The optimization and modeling of the electrocoagulation process which conducted by means of iron (EC-Fe) and aluminum (EC-Al) anodes, in the removal of C.I. Reactive Red 43 were performed through the response surface methodology (RSM). Moreover, the occurrence of possible destructive reactions during both EC-Fe and EC-Al processes was investigated using UV–Vis spectrometry, total organic carbon (TOC) and GC–MS analyses. The electrocoagulation experiments were carried out in a monopolar batch reactor using two anodes and two cathodes in parallel connections.

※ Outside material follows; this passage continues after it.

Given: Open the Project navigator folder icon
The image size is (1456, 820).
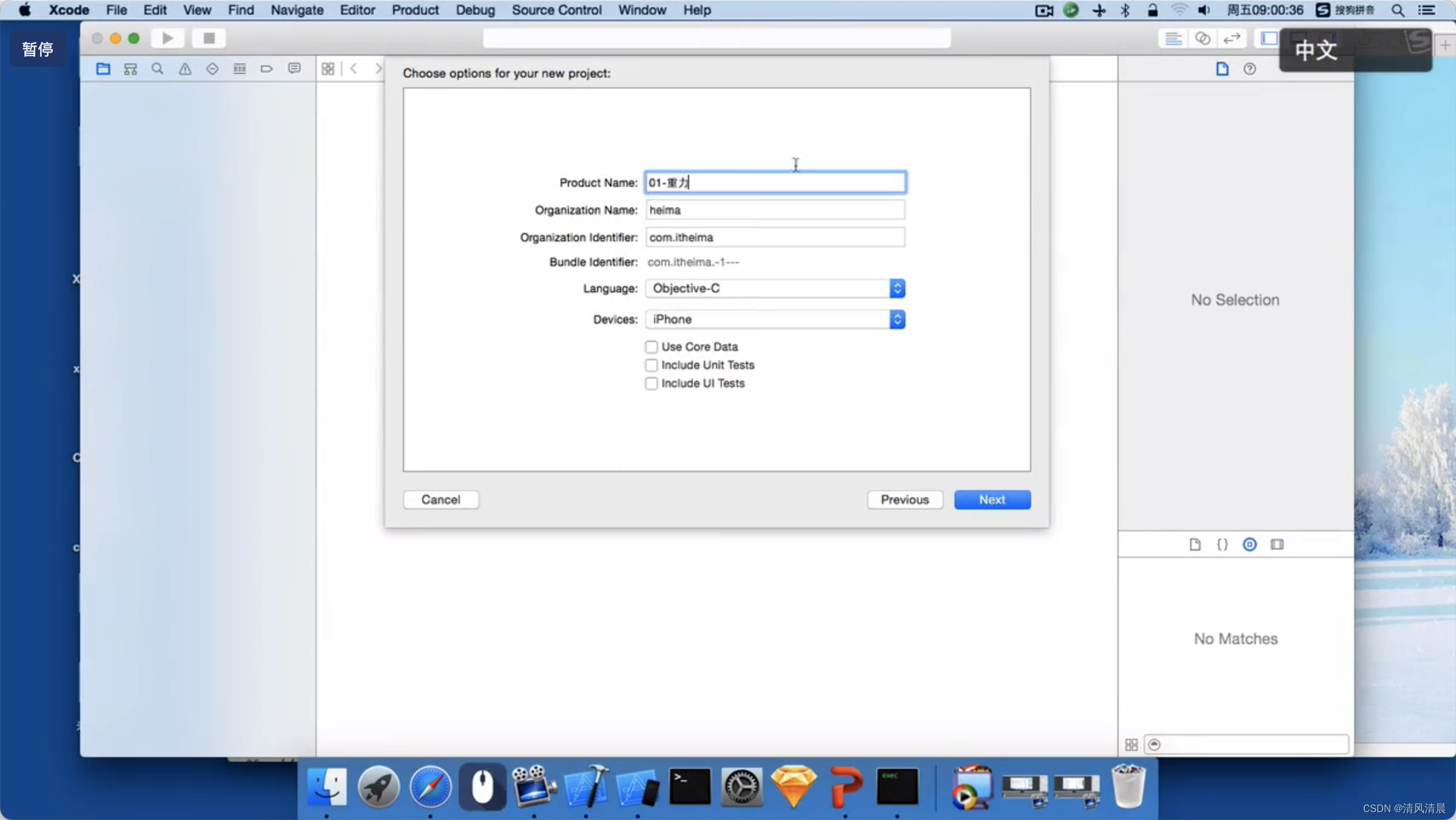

Current density, time, pH and chloride concentration were considered as input variables for RSM. The analysis of variance revealed a high coefficient of determination (REC-Fe2=0.981   and   REC-Al2=0.934) between experimental removal efficiency and predicted one by RSM developed models. The optimum conditions proposed by RSM to reach the maximum RR43 removal through the EC-Fe were different from the ones proposed for the EC-Al. At the optimum conditions, the removal efficiency of dye was more than 99% for both processes, whereas 90.58% and 98.37% of initial TOC concentration decreased during EC-Fe and EC-Al processes, respectively. The analyses results confirmed that beside sweep flocculation mechanism, known as the main removal mechanism, the degradation of dye was occurred during EC-Fe as a minor pathway.

► The removal of C.I. Reactive Red 43 dye by electrocoagulation (EC) was studied.
► Response surface methodology was utilized for optimizing and modeling EC process.
► The results confirmed degradation of dye was occurrence during EC using iron anode.
► The degradation by-products were identified by GC–MS technique.